Sansa’s mouth opened and closed. She felt very like a puff fish herself. “The Tyrells can trace their descent back to Garth Greenhand,” was the best she could manage at short notice.
The Queen of Thorns snorted. “So can the Florents, the Rowans, the Oakhearts, and half the other noble houses of the south. Garth liked to plant his seed in fertile ground, they say. I shouldn’t wonder that more than his hands were green.”

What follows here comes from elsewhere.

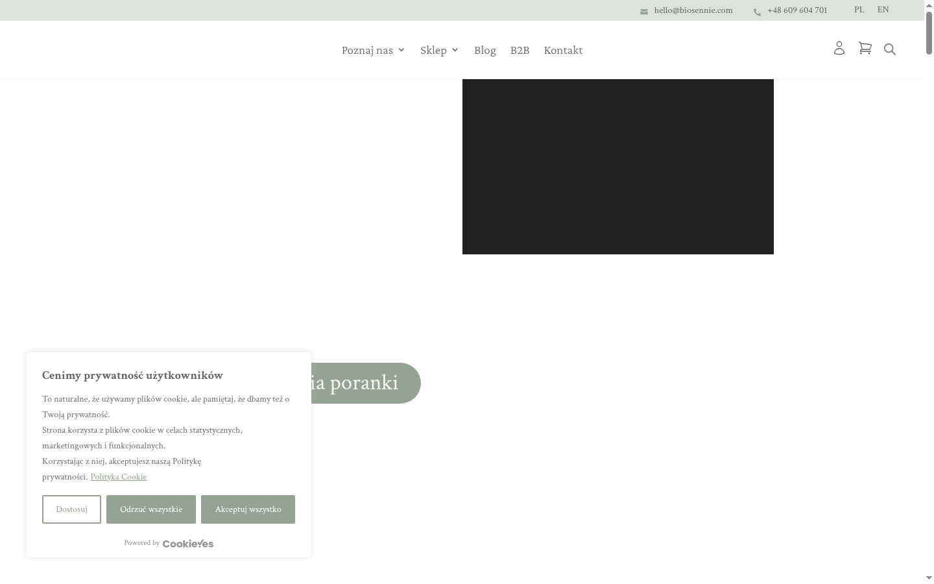Click the Akceptuj wszystko button
Viewport: 934px width, 584px height.
[248, 509]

“Sansa,” Lady Alerie broke in, “you must be very hungry. Shall we have a bite of boar together, and some lemon cakes?”
“Lemon cakes are my favorite,” Sansa admitted.
“So we have been told,” declared Lady Olenna, who obviously had no intention of being hushed. “That Varys creature seemed to think we should be grateful for the information. I’ve never been quite sure what the point of a eunuch is, if truth be told. It seems to me they’re only men with the useful bits cut off. Alerie, will you have them bring the food, or do you mean to starve me to death? Here, Sansa, sit here next to me, I’m much less boring than these others. I hope that you’re fond of fools.”
Sansa smoothed down her skirts and sat. “I think … fools, my lady? You mean … the sort in motley?”
“Feathers, in this case. What did you imagine I was speaking of? My son? Or these lovely ladies? No, don’t blush, with your hair it makes you look like a pomegranate. All men are fools, if truth be told, but the ones in motley are more amusing than ones with crowns. Margaery, child, summon Butterbumps, let us see if we can’t make Lady Sansa smile. The rest of you be seated, do I have to tell you everything? Sansa must think that my granddaughter is attended by a flock of sheep.”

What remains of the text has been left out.